> _What this task involves_: Copy the listing word for word, beginning with its first line and ending with the line that contains "coord(88,204)".

╭─ Records for this task

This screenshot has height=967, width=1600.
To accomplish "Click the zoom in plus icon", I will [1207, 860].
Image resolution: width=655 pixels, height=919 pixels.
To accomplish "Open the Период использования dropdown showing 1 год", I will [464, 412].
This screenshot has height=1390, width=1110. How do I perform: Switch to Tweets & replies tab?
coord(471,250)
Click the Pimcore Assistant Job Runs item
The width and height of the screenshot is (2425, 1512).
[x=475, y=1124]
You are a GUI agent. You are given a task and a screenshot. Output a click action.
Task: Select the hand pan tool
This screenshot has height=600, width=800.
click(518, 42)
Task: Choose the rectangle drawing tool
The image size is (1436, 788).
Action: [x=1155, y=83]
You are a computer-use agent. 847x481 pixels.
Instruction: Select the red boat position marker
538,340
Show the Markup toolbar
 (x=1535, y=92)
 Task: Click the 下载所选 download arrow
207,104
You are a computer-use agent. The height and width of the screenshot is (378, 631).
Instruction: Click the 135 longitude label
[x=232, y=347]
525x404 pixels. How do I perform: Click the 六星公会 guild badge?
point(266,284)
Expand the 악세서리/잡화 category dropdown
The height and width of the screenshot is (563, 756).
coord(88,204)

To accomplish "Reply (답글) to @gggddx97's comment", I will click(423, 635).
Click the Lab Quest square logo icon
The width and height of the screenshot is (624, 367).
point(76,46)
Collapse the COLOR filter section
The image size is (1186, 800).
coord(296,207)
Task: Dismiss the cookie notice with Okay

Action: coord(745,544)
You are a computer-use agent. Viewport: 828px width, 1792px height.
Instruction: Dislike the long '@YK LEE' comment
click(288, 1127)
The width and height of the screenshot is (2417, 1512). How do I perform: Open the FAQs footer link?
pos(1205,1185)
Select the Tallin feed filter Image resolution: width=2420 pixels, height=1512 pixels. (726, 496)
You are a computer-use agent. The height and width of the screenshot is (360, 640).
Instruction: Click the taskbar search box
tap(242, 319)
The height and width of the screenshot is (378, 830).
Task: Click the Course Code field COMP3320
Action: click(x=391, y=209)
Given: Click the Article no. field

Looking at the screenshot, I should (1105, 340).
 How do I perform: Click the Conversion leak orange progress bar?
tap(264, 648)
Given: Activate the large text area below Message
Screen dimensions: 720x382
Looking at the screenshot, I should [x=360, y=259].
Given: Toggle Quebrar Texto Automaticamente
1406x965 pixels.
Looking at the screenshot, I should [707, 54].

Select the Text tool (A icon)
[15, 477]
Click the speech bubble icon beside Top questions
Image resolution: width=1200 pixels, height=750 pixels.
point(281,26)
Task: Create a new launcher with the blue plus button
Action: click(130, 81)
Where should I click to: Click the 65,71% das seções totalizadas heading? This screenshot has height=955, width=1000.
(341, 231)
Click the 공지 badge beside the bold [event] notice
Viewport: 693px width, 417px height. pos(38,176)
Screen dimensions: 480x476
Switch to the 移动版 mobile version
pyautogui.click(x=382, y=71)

╰─

> _Solution below_:
This screenshot has height=967, width=1600.
To accomplish "Click the zoom in plus icon", I will [1207, 860].
Image resolution: width=655 pixels, height=919 pixels.
To accomplish "Open the Период использования dropdown showing 1 год", I will [464, 412].
This screenshot has height=1390, width=1110. How do I perform: Switch to Tweets & replies tab?
coord(471,250)
Click the Pimcore Assistant Job Runs item
The width and height of the screenshot is (2425, 1512).
[x=475, y=1124]
You are a GUI agent. You are given a task and a screenshot. Output a click action.
Task: Select the hand pan tool
This screenshot has height=600, width=800.
click(518, 42)
Task: Choose the rectangle drawing tool
The image size is (1436, 788).
Action: [x=1155, y=83]
You are a computer-use agent. 847x481 pixels.
Instruction: Select the red boat position marker
538,340
Show the Markup toolbar
 (x=1535, y=92)
 Task: Click the 下载所选 download arrow
207,104
You are a computer-use agent. The height and width of the screenshot is (378, 631).
Instruction: Click the 135 longitude label
[x=232, y=347]
525x404 pixels. How do I perform: Click the 六星公会 guild badge?
point(266,284)
Expand the 악세서리/잡화 category dropdown
The height and width of the screenshot is (563, 756).
coord(88,204)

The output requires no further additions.